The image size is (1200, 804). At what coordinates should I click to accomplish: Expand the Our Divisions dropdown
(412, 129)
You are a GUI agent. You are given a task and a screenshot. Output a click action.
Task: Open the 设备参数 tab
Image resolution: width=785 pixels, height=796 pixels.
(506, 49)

+++

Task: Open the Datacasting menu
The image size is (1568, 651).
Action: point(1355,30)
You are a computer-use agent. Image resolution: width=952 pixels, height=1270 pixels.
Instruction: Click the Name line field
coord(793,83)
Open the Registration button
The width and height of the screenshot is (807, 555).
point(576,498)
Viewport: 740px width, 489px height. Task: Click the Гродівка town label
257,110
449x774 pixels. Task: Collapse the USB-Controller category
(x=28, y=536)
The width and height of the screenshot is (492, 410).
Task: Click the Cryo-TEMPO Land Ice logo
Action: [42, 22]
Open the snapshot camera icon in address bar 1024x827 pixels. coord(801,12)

+++

WHAT IS BEING ASKED :: Every line with "agent" in it should be copied from the entries above.

THE ANSWER ::
You are a GUI agent. You are given a task and a screenshot. Output a click action.
You are a computer-use agent. Image resolution: width=952 pixels, height=1270 pixels.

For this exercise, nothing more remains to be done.